Mutations du marché du travail

Pour ce recensement des métiers et de leurs compétences, préalable nécessaire à l’utilisation de l’outil, on imagine un travail long et fastidieux. “Pas forcément”, rassure Sophie Piot, directrice commerciale grands comptes chez LHH-Altedia : “Voici quelques années, nous organisions des groupes de travail avec nos clients, cela pouvait prendre dix-huit mois et lorsque nous avions terminé de décrire les métiers, parfois ils étaient devenus obsolètes. Aujourd’hui nous nous appuyons sur une base de capitalisation très importante.”

L’attention porte sur les métiers prospectifs, en travaillant sur l’évolution des métiers et des compétences et leurs impacts sur l’emploi, explique-t-elle. S’adapter aux mutations du marché du travail, notamment dans un contexte de digitalisation croissante, est en effet un des principaux arguments d’utilisation de l’application. “Pour nous, faire en sorte que les compétences de nos salariés restent le plus proches possible de l’évolution des métiers est une réflexion constante. C’est pourquoi nous utilisons l’outil et mettons régulièrement son catalogue métiers et de compétences à jour”, confirme Alexandre Roba.

“Radar de compétences”

Comment, concrètement, l’application s’utilise-t-elle ? Chez Axa Belgique, où elle a été intégrée à un écosystème de services digitaux, chaque salarié y a accès sur une base volontaire et confidentielle. “Le salarié peut ensuite décider, s’il le désire, de partager ses données avec son manager et/ou son responsable des ressources humaines. Mais nous voulions ainsi éviter toute barrière à l’utilisation de l’outil et faire en sorte que le salarié puisse s’évaluer de façon complètement neutre”, explique Alexandre Roba.

Via l’application, il est en effet demandé à l’utilisateur de s’autoévaluer. Il doit estimer sur une échelle de 1 à 5 la maîtrise de compétences techniques, comportementales, voire linguistiques, liées au poste occupé.

Suite à cette évaluation, un “radar de compétences” (graphique rappelant une toile d’araignée) est généré. “Il permet au salarié de visualiser son niveau et le niveau attendu par Axa Belgique sur son métier.

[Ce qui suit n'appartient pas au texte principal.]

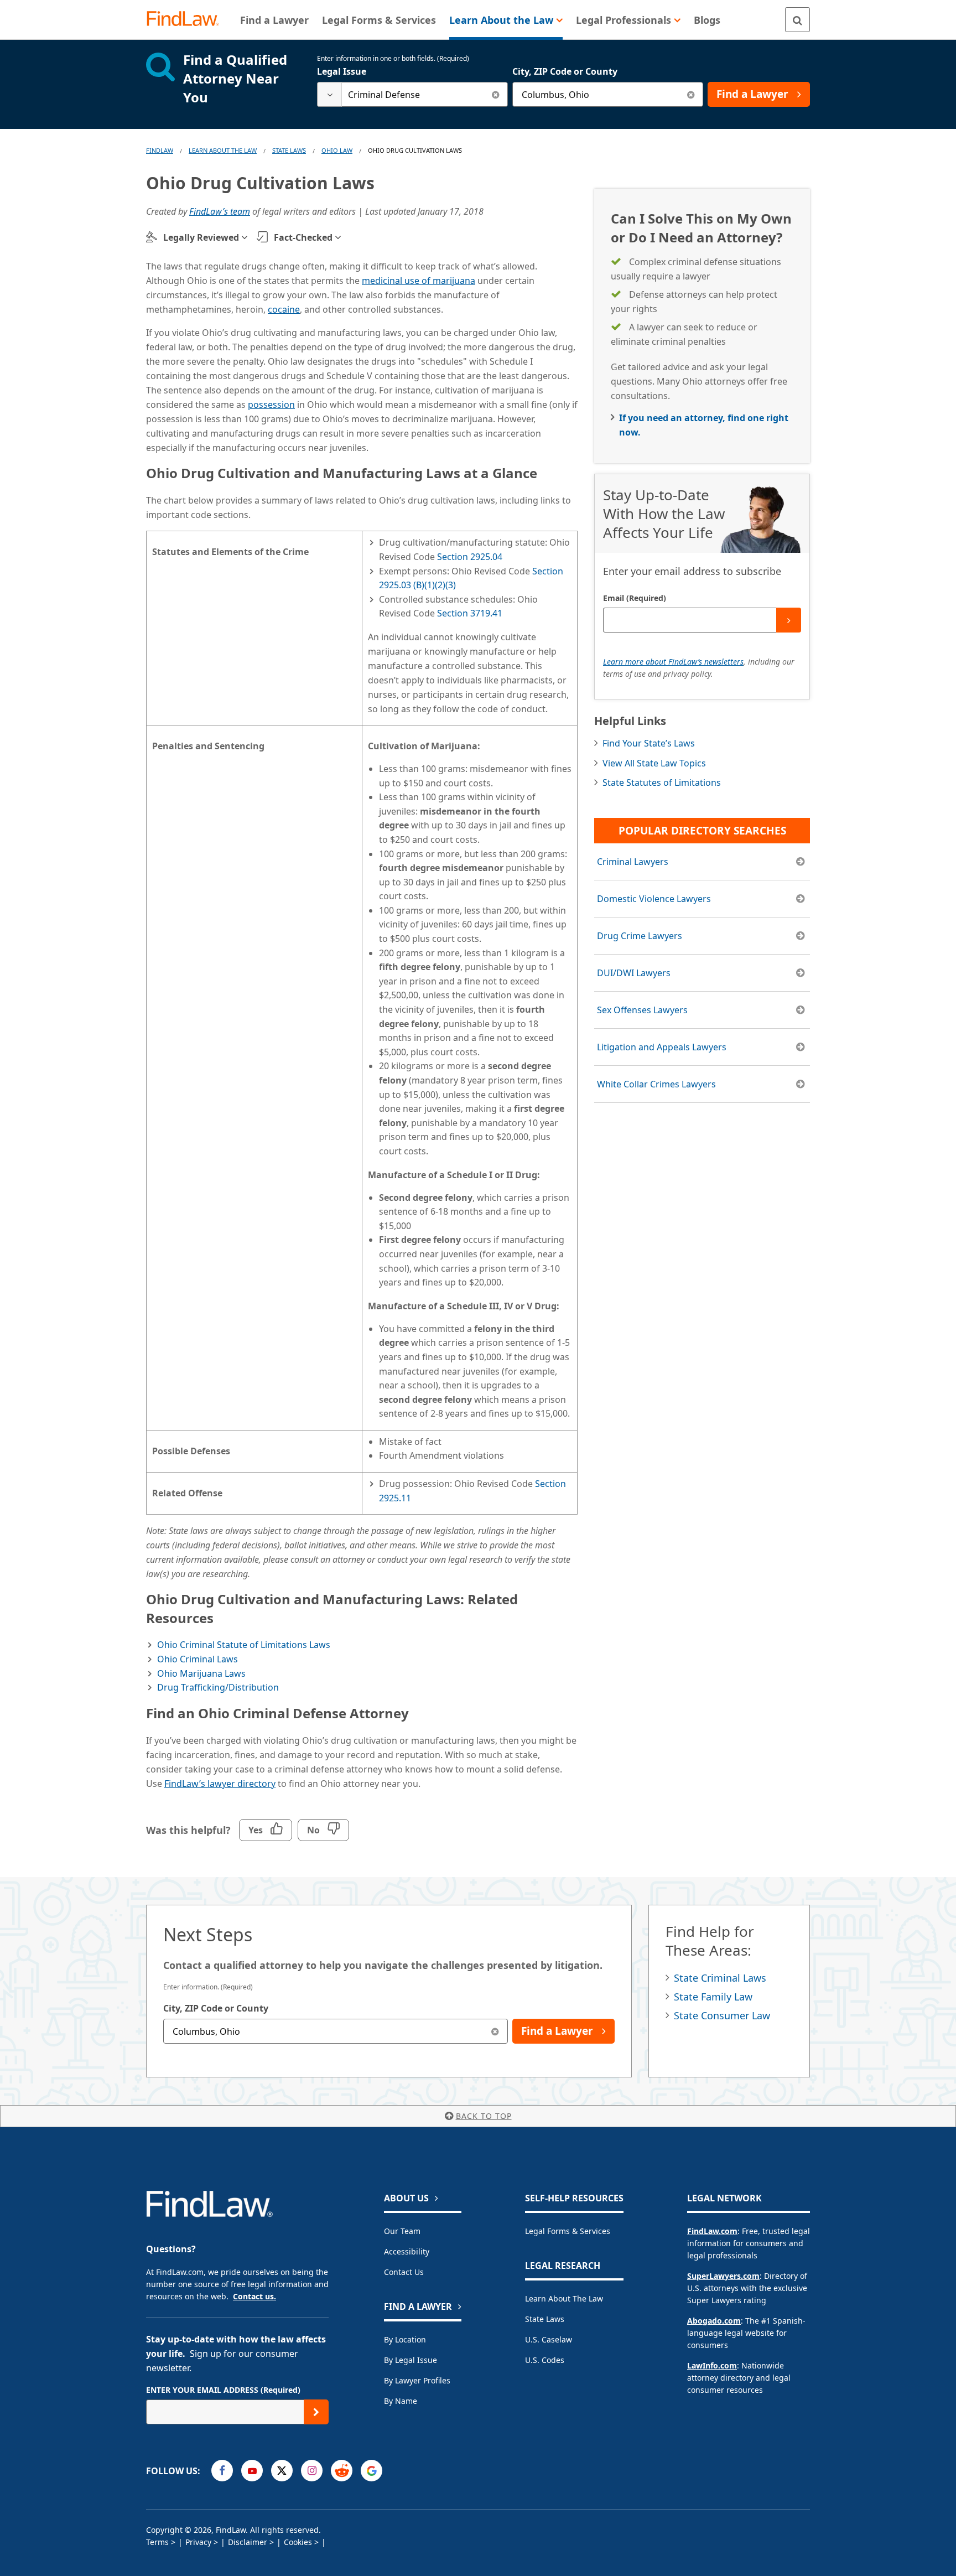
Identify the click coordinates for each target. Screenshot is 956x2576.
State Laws (289, 150)
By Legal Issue (410, 2360)
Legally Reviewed (201, 237)
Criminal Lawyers (632, 862)
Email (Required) (634, 598)
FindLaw (159, 150)
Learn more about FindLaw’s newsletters (673, 661)
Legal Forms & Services (567, 2231)
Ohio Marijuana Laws (201, 1673)
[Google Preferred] (371, 2470)
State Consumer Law (722, 2015)
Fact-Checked (303, 237)
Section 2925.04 (469, 557)
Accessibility (406, 2251)
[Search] (797, 19)
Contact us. (254, 2296)
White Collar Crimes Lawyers (656, 1084)
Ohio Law (336, 150)
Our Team (402, 2231)
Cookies (298, 2542)
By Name (400, 2401)
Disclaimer (247, 2542)
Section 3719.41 (469, 613)
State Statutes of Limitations (661, 782)
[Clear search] (495, 94)
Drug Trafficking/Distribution (218, 1687)
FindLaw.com (712, 2231)
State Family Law (713, 1996)
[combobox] (412, 94)
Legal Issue (341, 71)
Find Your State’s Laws (648, 743)
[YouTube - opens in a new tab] (252, 2470)
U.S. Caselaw (548, 2339)
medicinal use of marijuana (418, 280)
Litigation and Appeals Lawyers (661, 1047)
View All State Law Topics (654, 763)
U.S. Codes (544, 2360)
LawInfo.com (712, 2365)
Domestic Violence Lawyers (654, 899)
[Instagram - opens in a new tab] (312, 2470)
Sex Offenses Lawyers (642, 1010)
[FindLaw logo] (187, 20)
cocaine (284, 309)
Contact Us (404, 2272)
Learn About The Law (223, 150)
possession (271, 404)
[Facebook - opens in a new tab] (222, 2470)
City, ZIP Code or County (564, 71)
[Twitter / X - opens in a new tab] (282, 2470)
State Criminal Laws (720, 1977)
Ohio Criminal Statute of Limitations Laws (243, 1645)
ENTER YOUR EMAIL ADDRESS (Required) (223, 2390)
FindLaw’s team (219, 211)
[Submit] (788, 620)
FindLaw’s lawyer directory (220, 1783)
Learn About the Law (564, 2298)
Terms (157, 2542)
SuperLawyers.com (723, 2276)
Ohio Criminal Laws (197, 1659)
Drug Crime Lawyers (639, 936)
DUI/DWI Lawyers (634, 973)
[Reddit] (341, 2470)
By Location (405, 2339)
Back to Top (484, 2116)
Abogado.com (714, 2320)
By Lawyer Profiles (417, 2380)
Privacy (198, 2542)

Si celui-ci remarque un écart de compétences, il pourra aller voir les formations – proposées automatiquement – qui pourront lui permettre de développer ces compétences”, décrit Alexandre Roba.

Afin d’enrichir son profil, le salarié a également la possibilité de s’évaluer sur d’autres items du catalogue de compétences de l’entreprise. “Il pourra s’agir de compétences développées à l’occasion de postes précédents ou dans le cadre d’activités para-professionnelles”, décrit Alexandre Roba. L’intérêt ? Sur la base de l’ensemble de ses compétences répertoriées et de leur niveau, il pourra découvrir la liste des métiers de l’entreprise classés grâce à un indice de proximité. Une manière de stimuler la mobilité interne et de fidéliser les collaborateurs.

Communication

Du côté des services de ressources humaines, Skills map offre également des potentialités : par exemple, élaborer des plans de formation sur la base d’écarts de compétences repérés par service. Chez Axa Belgique, le défi est néanmoins à l’heure actuelle d’inciter les salariés à utiliser l’outil.

“L’utilisation de l’application suppose deux contraintes : avoir une impulsion liée à un projet de transformation et mettre en place une communication”, avertit Sophie Piot. L’assureur l’a bien compris et organise des formations régulières à l’application. Il en fait également la promotion, à l’occasion notamment de journées Talent Days, dédiées à la gestion des carrières.

Mais, prévient Alexandre Roba, “amener le salarié à prendre conscience qu’il doit adapter ses compétences, se former, prend du temps. C’est un changement culturel profond, qui ne dépend pas seulement d’un outil”.